The major Mexican gallery Galería RGR now representes Hilma’s Ghost, a feminist art collective co-founded by Professor Sharmistha Ray and Dannielle Tegeder. Hilma’s Ghost is included in the group exhibition “Spiritual Abstractions,” on view at the gallery from September 21 through November 18.
The gothic thriller film “Personal Shopper” (2016) by French filmmaker Olivier Assayas, is the starting point for this exhibition that brings together works by women artists of different generations and backgrounds, trans people and fluid identity: Tania Candiani (Mexico, 1976), Hilma’s Ghost (Brooklyn, 2020), Kati Horna (Budapest, 1912- Mexico, 2000), Magali Lara (Mexico, 1956), France Lise McGurn (Glasgow, 1983), Vibe Overgaard and Salmo Suyo (Huancayo, 1989).

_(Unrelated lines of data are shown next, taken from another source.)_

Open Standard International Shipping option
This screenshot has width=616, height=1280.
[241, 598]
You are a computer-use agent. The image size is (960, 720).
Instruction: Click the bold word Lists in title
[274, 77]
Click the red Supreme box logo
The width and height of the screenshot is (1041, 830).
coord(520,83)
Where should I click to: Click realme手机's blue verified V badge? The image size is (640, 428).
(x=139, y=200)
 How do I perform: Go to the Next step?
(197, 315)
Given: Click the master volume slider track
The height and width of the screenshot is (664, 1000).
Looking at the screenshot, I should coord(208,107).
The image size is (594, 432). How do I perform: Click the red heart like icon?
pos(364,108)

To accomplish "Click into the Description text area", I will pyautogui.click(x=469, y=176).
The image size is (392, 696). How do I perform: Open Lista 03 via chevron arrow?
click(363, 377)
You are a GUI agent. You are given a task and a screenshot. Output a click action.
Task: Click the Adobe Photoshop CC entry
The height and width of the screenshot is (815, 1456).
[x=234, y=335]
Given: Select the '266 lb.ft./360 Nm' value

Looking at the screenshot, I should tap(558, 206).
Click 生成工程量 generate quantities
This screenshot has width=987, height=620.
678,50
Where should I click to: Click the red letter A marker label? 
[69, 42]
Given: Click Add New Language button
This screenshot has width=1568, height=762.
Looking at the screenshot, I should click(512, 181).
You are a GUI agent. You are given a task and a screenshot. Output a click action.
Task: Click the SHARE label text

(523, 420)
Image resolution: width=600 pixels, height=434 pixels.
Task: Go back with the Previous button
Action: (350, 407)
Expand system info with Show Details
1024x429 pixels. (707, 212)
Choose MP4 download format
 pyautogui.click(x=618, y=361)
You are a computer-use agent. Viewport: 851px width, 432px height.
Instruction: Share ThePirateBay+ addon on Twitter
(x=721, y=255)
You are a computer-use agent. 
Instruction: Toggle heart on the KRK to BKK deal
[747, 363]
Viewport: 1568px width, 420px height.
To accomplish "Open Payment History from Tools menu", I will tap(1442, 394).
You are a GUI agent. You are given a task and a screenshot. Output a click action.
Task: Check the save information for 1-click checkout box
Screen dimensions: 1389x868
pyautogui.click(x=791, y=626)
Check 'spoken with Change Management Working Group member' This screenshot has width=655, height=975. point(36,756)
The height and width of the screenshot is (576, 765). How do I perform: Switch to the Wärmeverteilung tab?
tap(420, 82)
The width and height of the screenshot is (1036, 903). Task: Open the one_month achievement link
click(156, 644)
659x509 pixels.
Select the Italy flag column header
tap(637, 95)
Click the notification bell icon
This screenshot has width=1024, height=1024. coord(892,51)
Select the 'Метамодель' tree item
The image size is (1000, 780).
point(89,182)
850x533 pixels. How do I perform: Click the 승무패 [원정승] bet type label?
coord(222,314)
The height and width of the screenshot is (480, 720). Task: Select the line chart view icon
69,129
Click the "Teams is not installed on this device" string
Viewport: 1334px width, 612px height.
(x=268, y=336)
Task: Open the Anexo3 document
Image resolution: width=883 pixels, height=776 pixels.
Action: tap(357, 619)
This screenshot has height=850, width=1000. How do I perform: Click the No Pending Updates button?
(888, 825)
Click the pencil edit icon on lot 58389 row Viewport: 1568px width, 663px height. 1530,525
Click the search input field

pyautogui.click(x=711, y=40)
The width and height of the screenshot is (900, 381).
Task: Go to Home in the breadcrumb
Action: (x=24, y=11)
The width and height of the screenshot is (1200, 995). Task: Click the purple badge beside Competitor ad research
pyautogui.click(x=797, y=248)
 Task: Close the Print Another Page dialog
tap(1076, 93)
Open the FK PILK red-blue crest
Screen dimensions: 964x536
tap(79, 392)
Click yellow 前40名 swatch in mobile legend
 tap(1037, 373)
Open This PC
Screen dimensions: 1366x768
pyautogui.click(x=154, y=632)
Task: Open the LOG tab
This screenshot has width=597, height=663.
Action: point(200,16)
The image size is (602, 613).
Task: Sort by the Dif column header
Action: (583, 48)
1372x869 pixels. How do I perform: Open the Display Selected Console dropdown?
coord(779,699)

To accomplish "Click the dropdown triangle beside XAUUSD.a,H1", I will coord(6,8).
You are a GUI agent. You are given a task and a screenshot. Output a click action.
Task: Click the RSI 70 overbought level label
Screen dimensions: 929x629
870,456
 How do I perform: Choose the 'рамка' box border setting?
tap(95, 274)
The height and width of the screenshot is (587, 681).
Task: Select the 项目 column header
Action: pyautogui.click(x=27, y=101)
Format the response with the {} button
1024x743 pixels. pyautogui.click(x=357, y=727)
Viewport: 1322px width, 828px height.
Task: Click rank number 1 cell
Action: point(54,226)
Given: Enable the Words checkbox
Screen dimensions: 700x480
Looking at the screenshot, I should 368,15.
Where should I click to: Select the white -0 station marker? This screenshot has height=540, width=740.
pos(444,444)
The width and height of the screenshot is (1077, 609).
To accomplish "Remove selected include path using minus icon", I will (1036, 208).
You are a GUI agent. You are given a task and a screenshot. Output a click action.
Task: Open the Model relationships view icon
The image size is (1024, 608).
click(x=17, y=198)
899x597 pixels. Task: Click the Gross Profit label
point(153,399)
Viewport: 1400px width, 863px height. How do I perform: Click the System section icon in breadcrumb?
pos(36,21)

The main character of Assayas’ film, Mauren Cartwright (Kristen Stewart), embodies the grace and fatality of art and magic projected through psychic attributes assigned to women, such as clairvoyance and intuition. The film also portrays the rapid and inscrutable process of transformation in our times regarding notions of gender and the rise of non-rational thinking promoted by social networks.
The pieces gathered in this exhibition explore from different perspectives how women’s struggles affect and matter to the immediate political future of humanity. On the other hand, Assayas’ suggestive yet problematic piece of contemporary filmic fiction serves as a pretext to bring together new methodologies and formal strategies deployed by women artists that are to some extent tied to historical spiritual abstraction, which is explicitly invoked by the feminist collective Hilma’s Ghost, represented by Galería RGR.